Material for this task —
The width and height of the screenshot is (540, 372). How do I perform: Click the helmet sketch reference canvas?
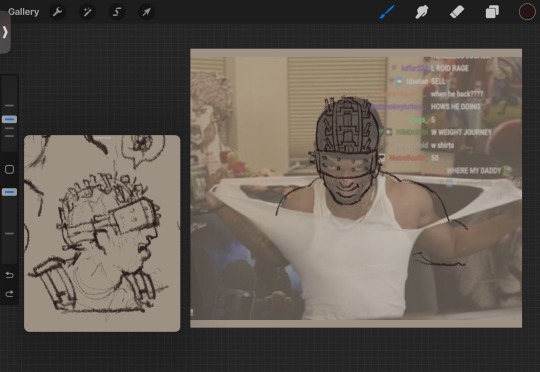pos(102,234)
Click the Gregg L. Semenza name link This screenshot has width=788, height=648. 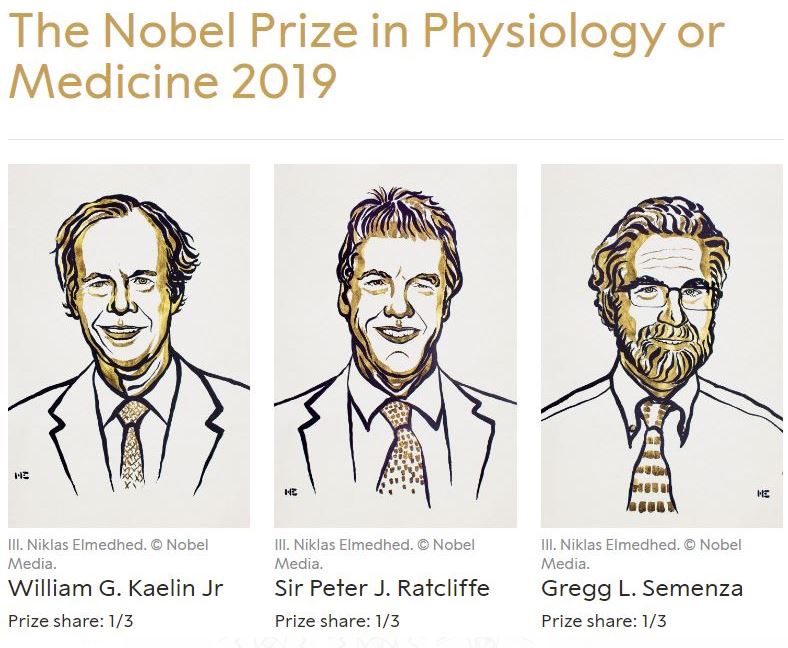[642, 588]
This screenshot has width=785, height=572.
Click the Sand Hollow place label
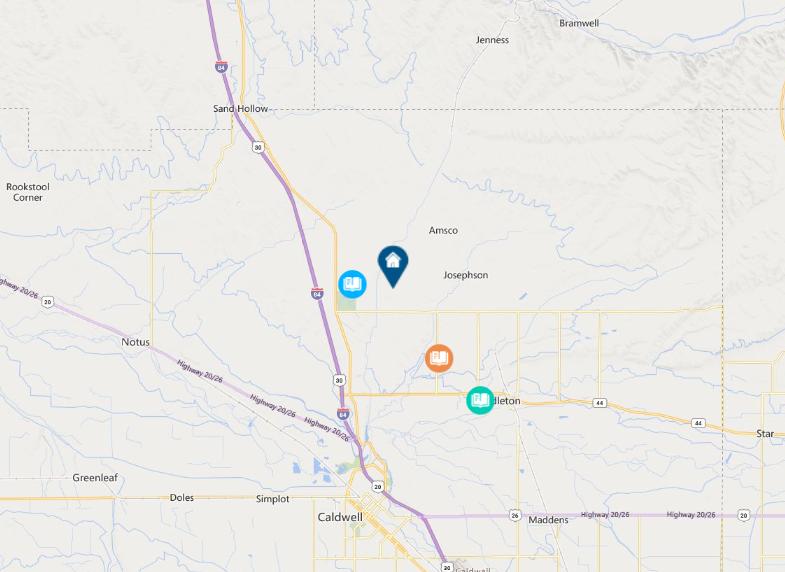240,109
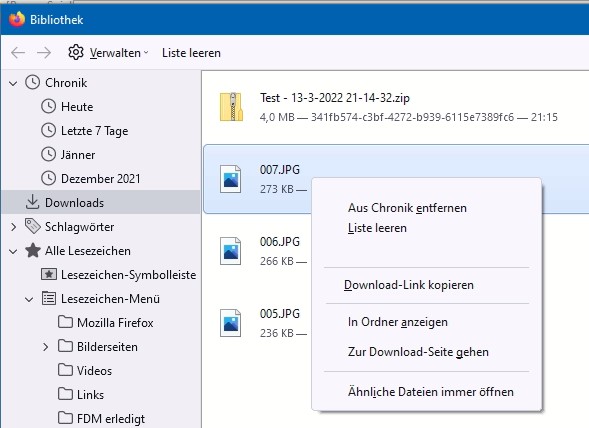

Direction — Please set out the lines of the listing above as a numbered list, starting at the line that contains "This screenshot has width=785, height=572." and running through the end of the listing. Skip blank lines and leave the pictures out.

Answer in full —
1. This screenshot has width=785, height=572.
2. Click the Sand Hollow place label
3. 240,109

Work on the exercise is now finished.